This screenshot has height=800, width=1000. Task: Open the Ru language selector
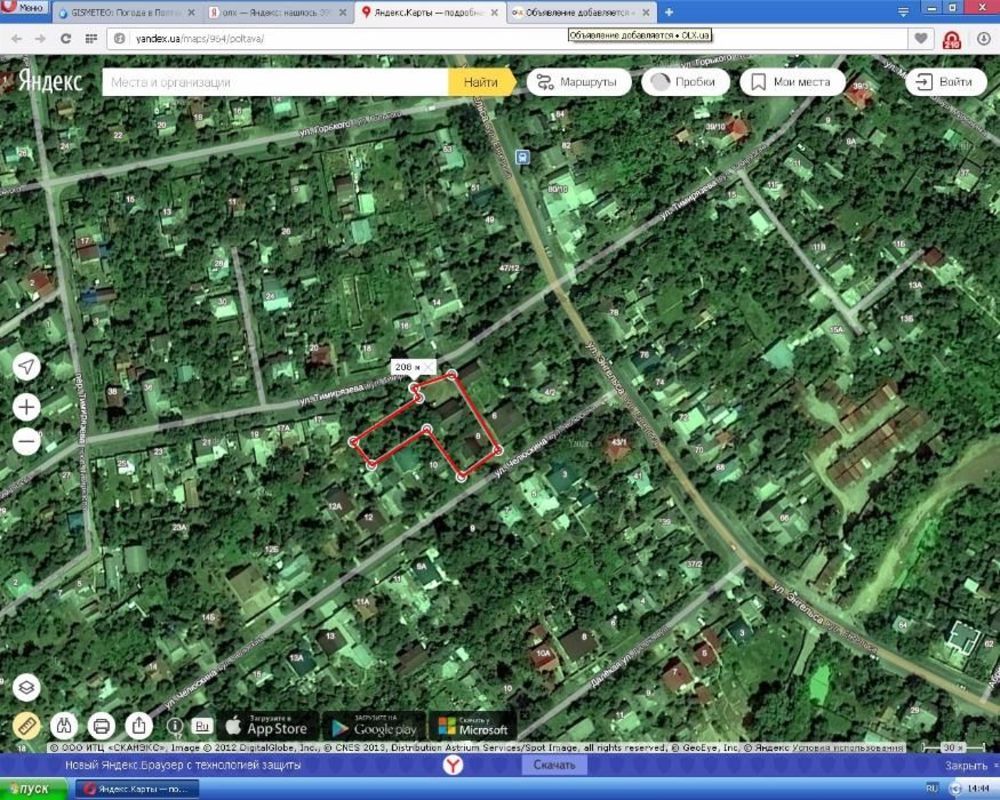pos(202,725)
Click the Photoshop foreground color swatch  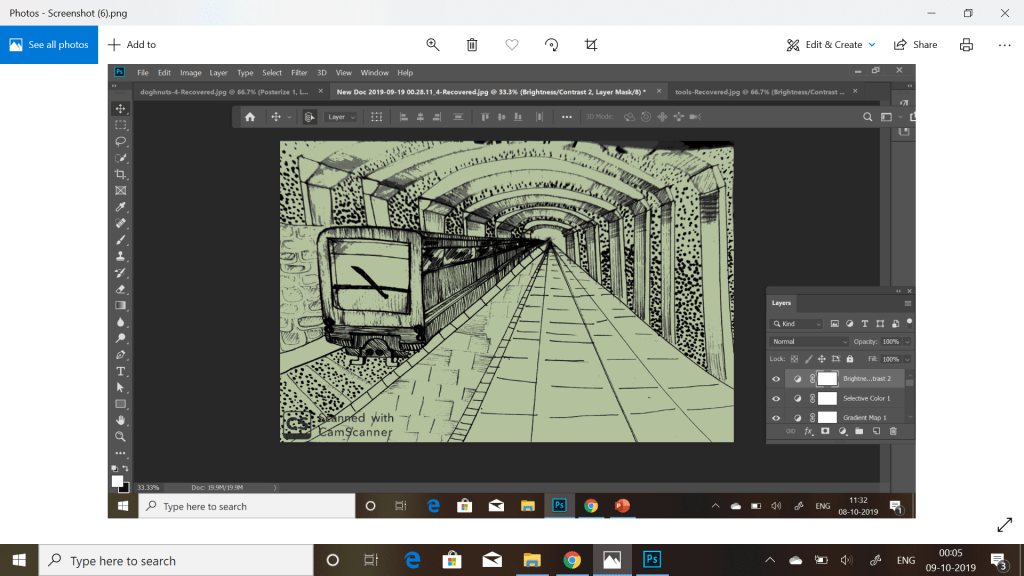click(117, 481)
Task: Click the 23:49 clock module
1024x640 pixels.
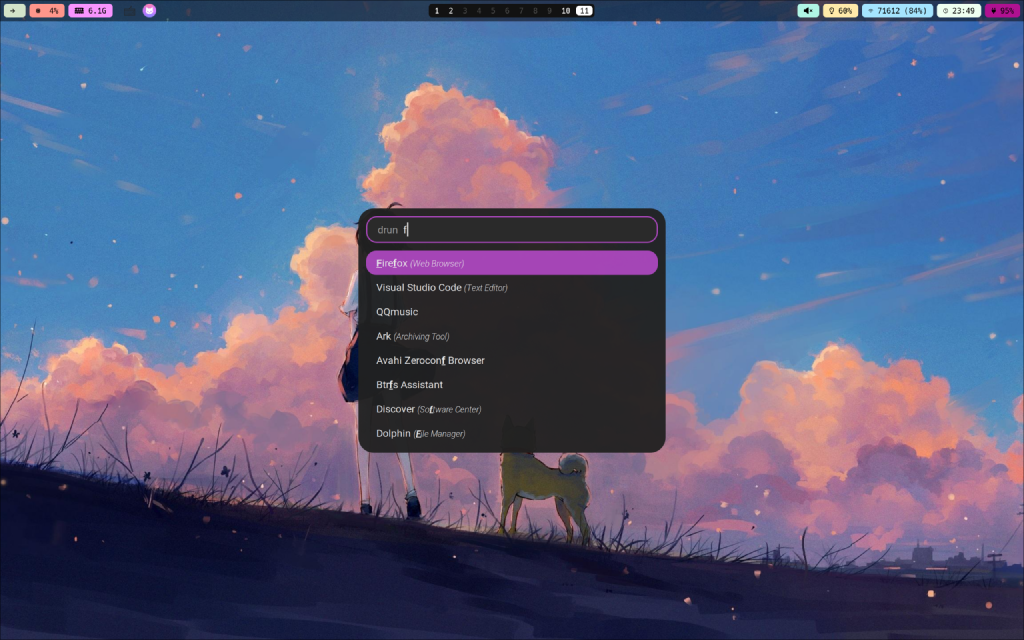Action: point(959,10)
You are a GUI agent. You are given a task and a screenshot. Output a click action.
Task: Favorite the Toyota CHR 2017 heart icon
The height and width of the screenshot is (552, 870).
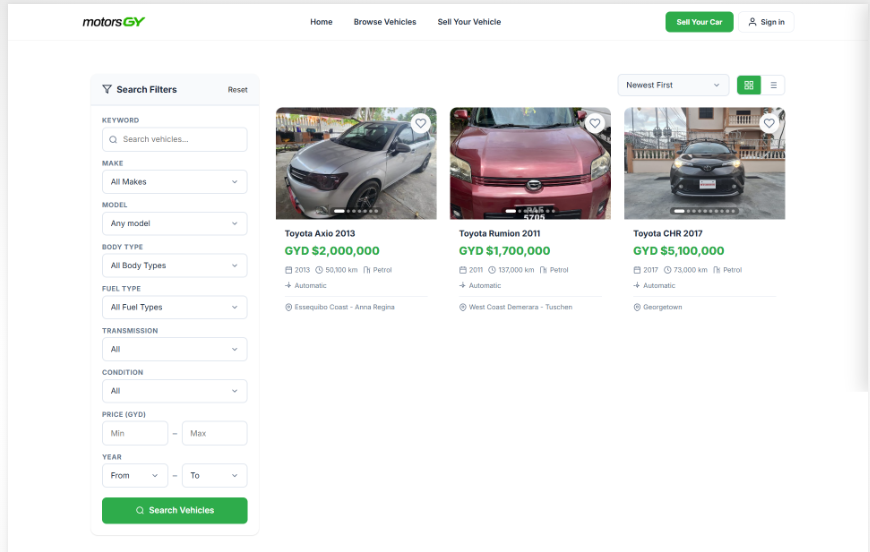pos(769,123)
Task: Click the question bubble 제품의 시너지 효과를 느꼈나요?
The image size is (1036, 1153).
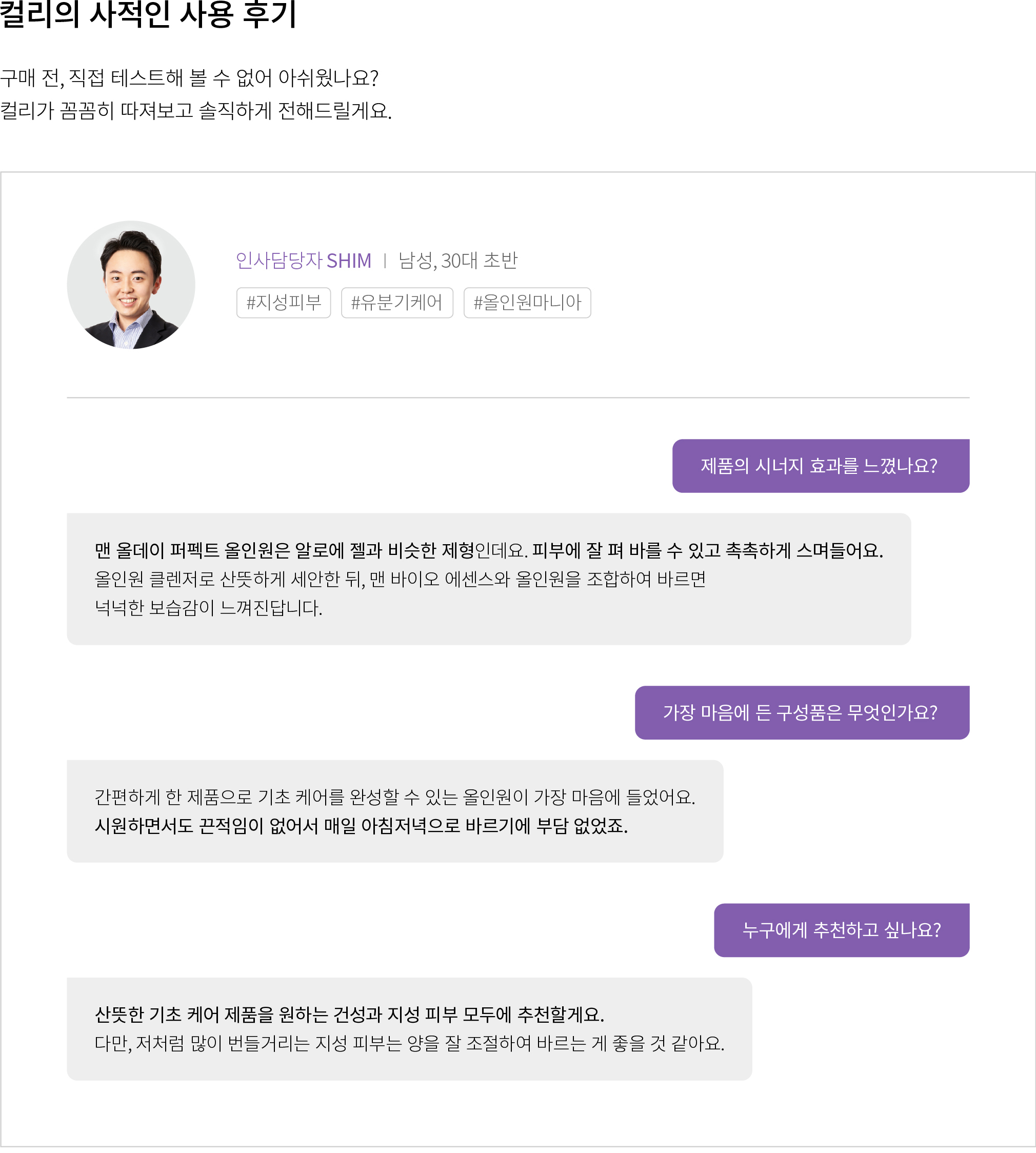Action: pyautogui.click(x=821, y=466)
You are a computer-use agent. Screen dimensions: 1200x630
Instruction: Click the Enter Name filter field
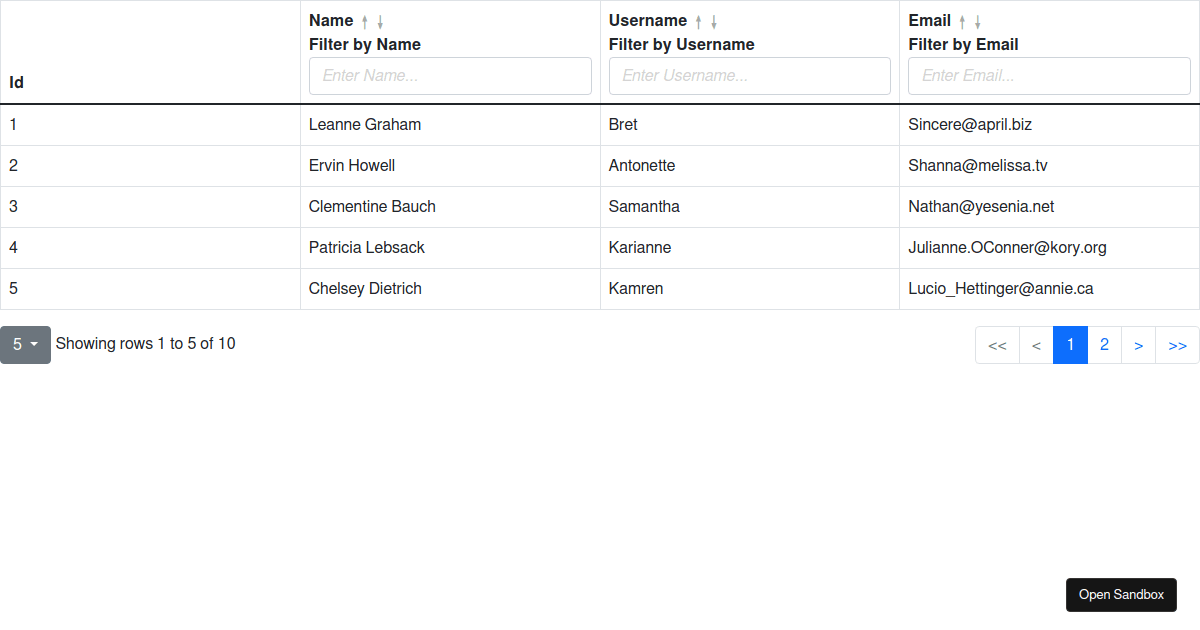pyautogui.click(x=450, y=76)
============================================================
__Work item__.
Once the line containing "The height and" is found, copy it and each line after it through the end of the entries above exactly; nothing else, and no pictures.

__Expected answer__.
The height and width of the screenshot is (552, 870).
pos(769,123)
Task: Click the question bubble 제품의 시너지 효과를 느꼈나요?
The image size is (1036, 1153).
Action: pyautogui.click(x=821, y=466)
You are a computer-use agent. Screen dimensions: 1200x630
Instruction: Click the Enter Name filter field
pyautogui.click(x=450, y=76)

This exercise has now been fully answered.